Gain of Robustness in Drug Resistance Evolution

Our analysis has uncovered a role for GCH1 in promoting robustness that arose during the acquisition of pyrimethamine resistance in P. falciparum. The process relies on the co-option of an existing copy number polymorphism to compensate for the gain of deleterious mutations at another gene in the same metabolic pathway. The trajectory analysis approach, which represents step-by-step evolutionary changes, is a useful tool to demonstrate two roles of gch1 copy number polymorphism, namely drug resistance and reduction of the cost of dhfr mutations.

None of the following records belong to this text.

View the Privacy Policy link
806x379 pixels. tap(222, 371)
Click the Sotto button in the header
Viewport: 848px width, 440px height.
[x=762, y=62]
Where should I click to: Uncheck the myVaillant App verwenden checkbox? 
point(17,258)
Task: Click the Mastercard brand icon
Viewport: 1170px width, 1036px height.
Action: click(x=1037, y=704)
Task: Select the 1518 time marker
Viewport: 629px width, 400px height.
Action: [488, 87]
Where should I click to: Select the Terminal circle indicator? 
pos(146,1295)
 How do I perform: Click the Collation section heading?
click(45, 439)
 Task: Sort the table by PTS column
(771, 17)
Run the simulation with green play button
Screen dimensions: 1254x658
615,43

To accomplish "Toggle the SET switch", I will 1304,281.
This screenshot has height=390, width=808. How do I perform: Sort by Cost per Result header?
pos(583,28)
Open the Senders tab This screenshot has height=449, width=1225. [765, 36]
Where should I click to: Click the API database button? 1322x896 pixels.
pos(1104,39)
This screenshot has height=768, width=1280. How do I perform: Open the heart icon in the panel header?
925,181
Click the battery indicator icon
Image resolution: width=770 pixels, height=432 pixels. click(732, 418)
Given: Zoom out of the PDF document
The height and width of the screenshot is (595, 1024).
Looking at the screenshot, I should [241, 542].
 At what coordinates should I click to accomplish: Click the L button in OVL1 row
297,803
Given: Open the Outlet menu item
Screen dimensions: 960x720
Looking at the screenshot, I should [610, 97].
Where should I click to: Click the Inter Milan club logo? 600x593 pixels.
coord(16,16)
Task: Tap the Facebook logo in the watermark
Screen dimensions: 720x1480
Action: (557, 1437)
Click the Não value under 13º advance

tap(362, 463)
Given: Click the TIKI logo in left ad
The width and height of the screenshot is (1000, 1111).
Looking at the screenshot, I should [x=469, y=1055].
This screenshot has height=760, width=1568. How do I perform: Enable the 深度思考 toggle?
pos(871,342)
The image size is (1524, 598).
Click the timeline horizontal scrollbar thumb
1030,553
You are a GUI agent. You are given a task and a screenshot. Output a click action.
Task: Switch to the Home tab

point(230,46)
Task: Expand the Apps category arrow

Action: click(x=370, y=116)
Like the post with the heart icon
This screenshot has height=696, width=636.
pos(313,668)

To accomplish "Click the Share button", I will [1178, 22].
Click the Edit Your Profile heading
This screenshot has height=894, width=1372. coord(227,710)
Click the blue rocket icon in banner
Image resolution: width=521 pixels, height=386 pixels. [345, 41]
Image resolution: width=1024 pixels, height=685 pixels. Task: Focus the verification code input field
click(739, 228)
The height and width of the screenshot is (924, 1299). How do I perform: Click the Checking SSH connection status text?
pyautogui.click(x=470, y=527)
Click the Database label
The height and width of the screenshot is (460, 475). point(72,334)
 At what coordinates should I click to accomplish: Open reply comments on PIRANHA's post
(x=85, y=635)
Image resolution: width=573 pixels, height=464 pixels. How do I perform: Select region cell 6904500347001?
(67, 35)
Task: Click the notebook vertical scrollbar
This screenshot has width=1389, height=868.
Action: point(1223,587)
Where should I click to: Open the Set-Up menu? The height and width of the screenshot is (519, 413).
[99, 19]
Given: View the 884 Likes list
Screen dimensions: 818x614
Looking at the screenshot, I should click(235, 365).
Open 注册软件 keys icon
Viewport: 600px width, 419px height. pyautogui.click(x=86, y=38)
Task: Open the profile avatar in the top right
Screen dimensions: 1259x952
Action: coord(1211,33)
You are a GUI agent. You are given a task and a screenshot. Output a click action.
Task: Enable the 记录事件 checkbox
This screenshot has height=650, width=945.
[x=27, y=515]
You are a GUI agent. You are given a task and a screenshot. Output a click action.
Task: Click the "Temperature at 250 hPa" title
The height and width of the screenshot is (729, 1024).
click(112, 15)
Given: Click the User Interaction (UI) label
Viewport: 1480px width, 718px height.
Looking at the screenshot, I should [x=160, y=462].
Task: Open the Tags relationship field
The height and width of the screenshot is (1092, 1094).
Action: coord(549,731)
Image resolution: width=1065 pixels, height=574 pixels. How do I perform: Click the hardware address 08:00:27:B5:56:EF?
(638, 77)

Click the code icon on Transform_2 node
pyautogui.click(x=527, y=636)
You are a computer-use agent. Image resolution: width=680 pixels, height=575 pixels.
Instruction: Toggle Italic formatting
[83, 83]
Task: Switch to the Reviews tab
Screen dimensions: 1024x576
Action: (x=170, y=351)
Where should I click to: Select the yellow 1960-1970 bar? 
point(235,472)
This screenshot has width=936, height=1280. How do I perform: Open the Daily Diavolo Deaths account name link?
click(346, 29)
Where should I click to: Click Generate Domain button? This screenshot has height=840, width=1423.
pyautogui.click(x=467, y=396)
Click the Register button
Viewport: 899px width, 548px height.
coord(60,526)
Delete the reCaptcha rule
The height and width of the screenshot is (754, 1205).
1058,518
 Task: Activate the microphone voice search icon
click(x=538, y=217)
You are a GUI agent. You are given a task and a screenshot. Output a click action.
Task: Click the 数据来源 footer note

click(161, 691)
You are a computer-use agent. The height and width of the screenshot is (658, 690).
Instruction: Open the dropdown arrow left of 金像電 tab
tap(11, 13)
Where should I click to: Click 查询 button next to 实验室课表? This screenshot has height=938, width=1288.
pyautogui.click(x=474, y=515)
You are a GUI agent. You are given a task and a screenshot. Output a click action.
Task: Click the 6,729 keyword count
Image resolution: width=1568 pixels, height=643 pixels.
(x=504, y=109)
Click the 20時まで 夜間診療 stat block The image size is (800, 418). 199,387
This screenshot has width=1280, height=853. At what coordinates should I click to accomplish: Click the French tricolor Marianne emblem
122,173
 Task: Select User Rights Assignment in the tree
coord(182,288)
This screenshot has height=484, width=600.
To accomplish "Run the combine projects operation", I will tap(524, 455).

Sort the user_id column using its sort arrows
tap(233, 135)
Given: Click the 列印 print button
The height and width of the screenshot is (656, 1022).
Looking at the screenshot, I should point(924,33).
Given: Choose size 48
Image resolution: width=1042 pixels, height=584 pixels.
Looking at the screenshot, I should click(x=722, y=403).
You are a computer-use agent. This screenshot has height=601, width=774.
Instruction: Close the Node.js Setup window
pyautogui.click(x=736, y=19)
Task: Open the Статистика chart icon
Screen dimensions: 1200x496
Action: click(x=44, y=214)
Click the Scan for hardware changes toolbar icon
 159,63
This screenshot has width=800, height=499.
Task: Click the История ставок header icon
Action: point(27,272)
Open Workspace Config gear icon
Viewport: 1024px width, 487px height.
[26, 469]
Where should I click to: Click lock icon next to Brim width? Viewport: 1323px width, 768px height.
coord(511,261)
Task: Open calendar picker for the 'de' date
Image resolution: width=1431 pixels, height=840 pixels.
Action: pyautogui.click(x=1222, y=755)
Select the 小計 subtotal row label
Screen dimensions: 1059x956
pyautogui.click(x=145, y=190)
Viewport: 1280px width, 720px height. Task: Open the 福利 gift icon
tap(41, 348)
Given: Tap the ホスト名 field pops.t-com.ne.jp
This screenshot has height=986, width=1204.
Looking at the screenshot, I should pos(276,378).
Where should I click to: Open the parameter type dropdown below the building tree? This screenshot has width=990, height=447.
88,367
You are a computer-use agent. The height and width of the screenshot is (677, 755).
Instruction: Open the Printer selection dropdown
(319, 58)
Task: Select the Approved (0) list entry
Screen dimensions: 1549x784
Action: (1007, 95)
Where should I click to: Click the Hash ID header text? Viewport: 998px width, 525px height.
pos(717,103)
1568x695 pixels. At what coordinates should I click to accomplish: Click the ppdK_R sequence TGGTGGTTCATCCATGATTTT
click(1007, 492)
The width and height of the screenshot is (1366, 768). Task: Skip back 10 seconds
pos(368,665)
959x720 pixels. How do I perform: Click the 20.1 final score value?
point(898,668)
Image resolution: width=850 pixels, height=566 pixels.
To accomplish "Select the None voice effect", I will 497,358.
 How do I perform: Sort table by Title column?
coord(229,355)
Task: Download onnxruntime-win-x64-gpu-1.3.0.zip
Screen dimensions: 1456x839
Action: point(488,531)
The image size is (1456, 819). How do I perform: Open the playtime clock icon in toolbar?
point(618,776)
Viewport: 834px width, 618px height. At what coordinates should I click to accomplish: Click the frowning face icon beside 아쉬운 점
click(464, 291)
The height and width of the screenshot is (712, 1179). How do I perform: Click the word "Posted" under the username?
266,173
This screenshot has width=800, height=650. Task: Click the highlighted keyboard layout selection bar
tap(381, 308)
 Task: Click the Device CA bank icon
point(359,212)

The evolutionary paths toward antifolate resistance either via gch1 amplification or stepwise dhfr mutations are not mutually exclusive. Nevertheless, the increase in the level of pyrimethamine resistance via extra GCH1 alone is not comparable to that observed in dhfr mutants especially in those with more than two mutations. Some field isolates with triple and quadruple dhfr mutants tend to have more copies of gch1 than in the dhfr alleles early in the stepwise evolutionary pathway. These findings could imply that the major role of gch1 amplification in the evolution of antifolate resistance might be to facilitate the fixation of unfavorable dhfr mutants rather than playing a role in enhancing the level of drug resistance. Still, it is not possible to exclude the significance of gch1 amplification on the gain in pyrimethamine resistance during the early part of the dhfr evolutionary process since certain P. falciparum strains with the wild-type dhfr allele were found to contain multiple copies of gch1.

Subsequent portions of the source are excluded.